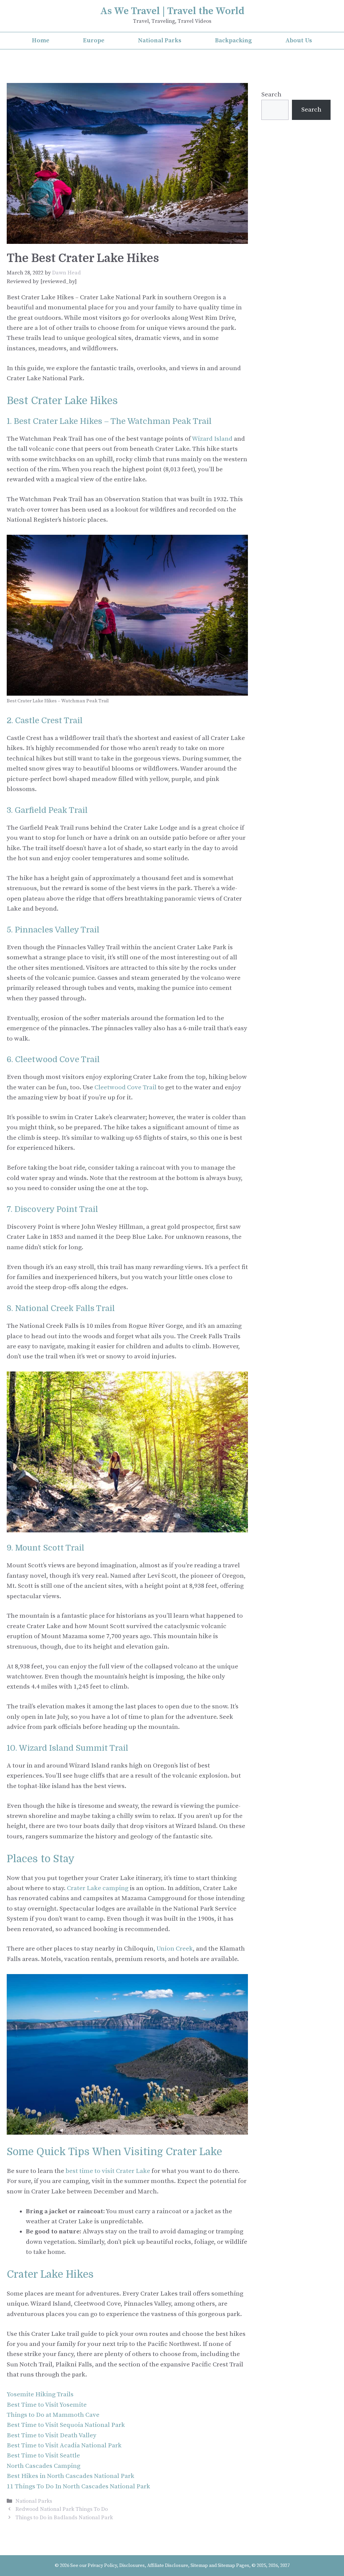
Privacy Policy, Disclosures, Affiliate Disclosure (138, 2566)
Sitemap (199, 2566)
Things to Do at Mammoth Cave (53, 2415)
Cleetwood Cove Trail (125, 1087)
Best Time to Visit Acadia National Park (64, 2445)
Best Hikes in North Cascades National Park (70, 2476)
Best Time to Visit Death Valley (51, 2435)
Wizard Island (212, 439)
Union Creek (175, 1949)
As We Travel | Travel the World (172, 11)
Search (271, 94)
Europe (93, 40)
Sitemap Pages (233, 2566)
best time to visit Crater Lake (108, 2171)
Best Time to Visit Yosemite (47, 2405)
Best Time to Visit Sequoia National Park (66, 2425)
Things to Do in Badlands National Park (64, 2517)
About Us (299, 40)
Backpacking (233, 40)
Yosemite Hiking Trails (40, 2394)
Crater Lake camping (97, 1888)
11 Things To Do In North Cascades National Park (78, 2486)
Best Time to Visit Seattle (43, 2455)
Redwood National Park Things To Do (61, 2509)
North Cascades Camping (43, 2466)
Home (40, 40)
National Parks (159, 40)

--------------------

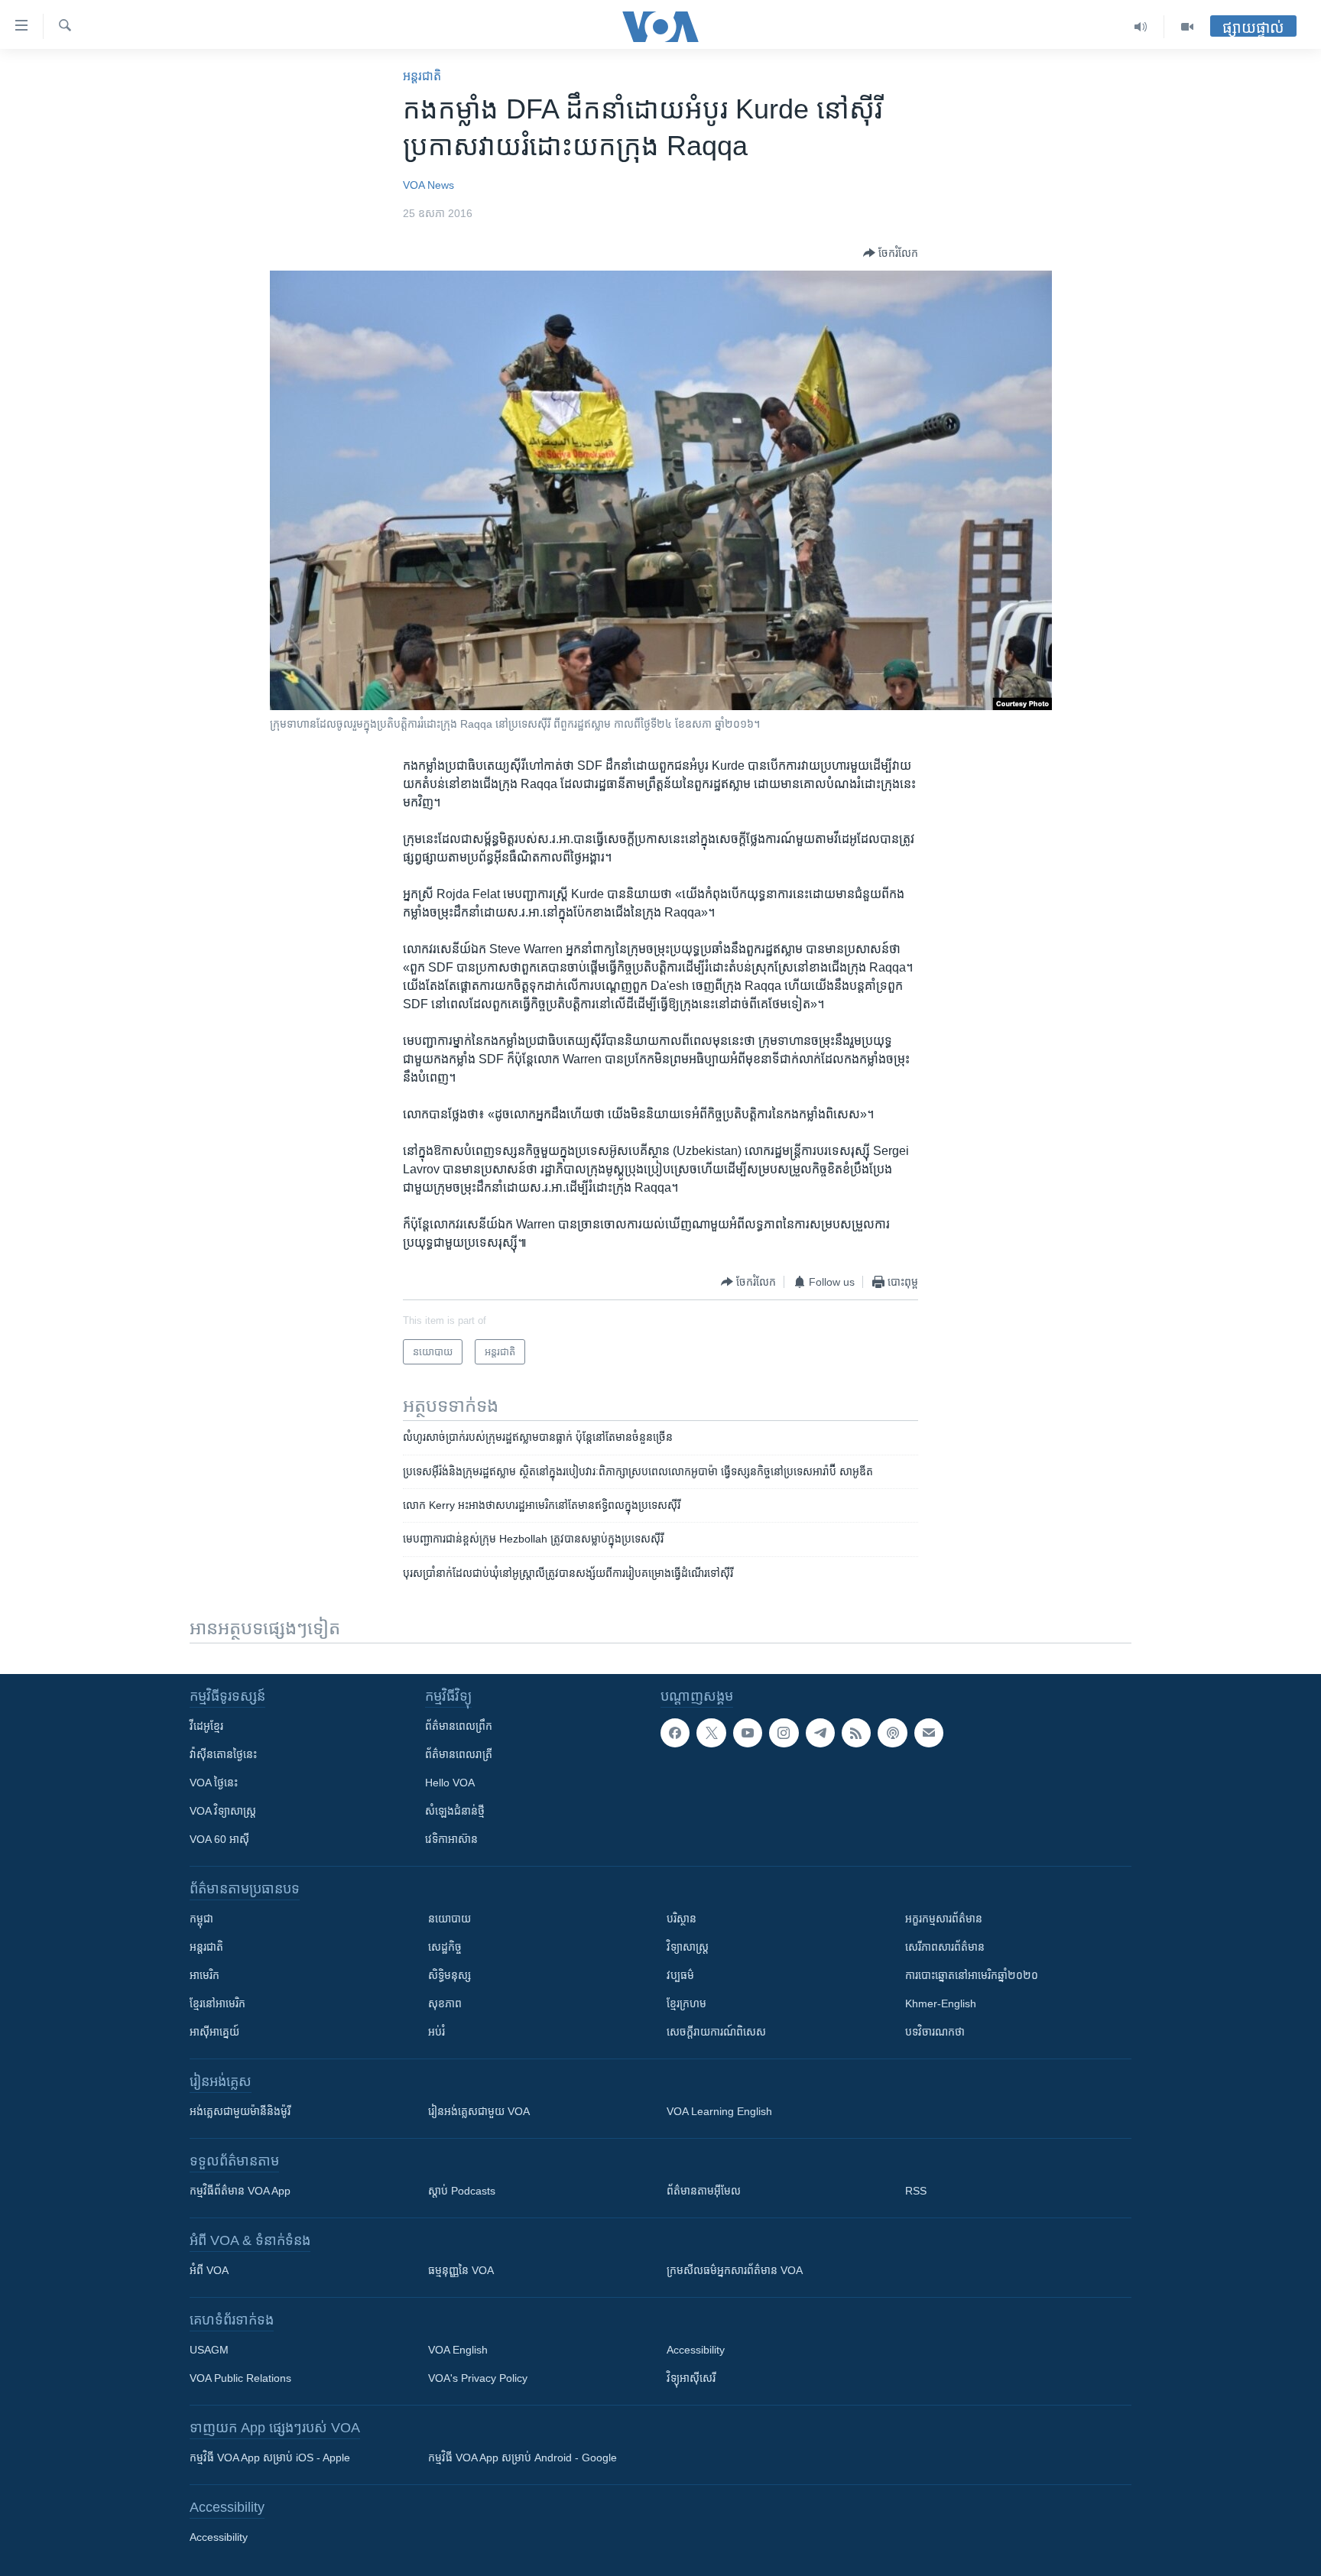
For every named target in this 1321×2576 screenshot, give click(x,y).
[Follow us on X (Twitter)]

--------------------

Exercise objective:
Taking the records above, retype every line from the one with "Sitemap (199, 2566)" down to the one with "National Parks (159, 40)", exactly and with nothing else.

Task result:
Sitemap (199, 2566)
Things to Do at Mammoth Cave (53, 2415)
Cleetwood Cove Trail (125, 1087)
Best Time to Visit Acadia National Park (64, 2445)
Best Hikes in North Cascades National Park (70, 2476)
Best Time to Visit Death Valley (51, 2435)
Wizard Island (212, 439)
Union Creek (175, 1949)
As We Travel | Travel the World (172, 11)
Search (271, 94)
Europe (93, 40)
Sitemap Pages (233, 2566)
best time to visit Crater Lake (108, 2171)
Best Time to Visit Yosemite (47, 2405)
Best Time to Visit Sequoia National Park (66, 2425)
Things to Do in Badlands National Park (64, 2517)
About Us (299, 40)
Backpacking (233, 40)
Yosemite Hiking Trails (40, 2394)
Crater Lake camping (97, 1888)
11 Things To Do In North Cascades National Park (78, 2486)
Best Time to Visit Seattle (43, 2455)
Redwood National Park Things To Do (61, 2509)
North Cascades Camping (43, 2466)
Home (40, 40)
National Parks (159, 40)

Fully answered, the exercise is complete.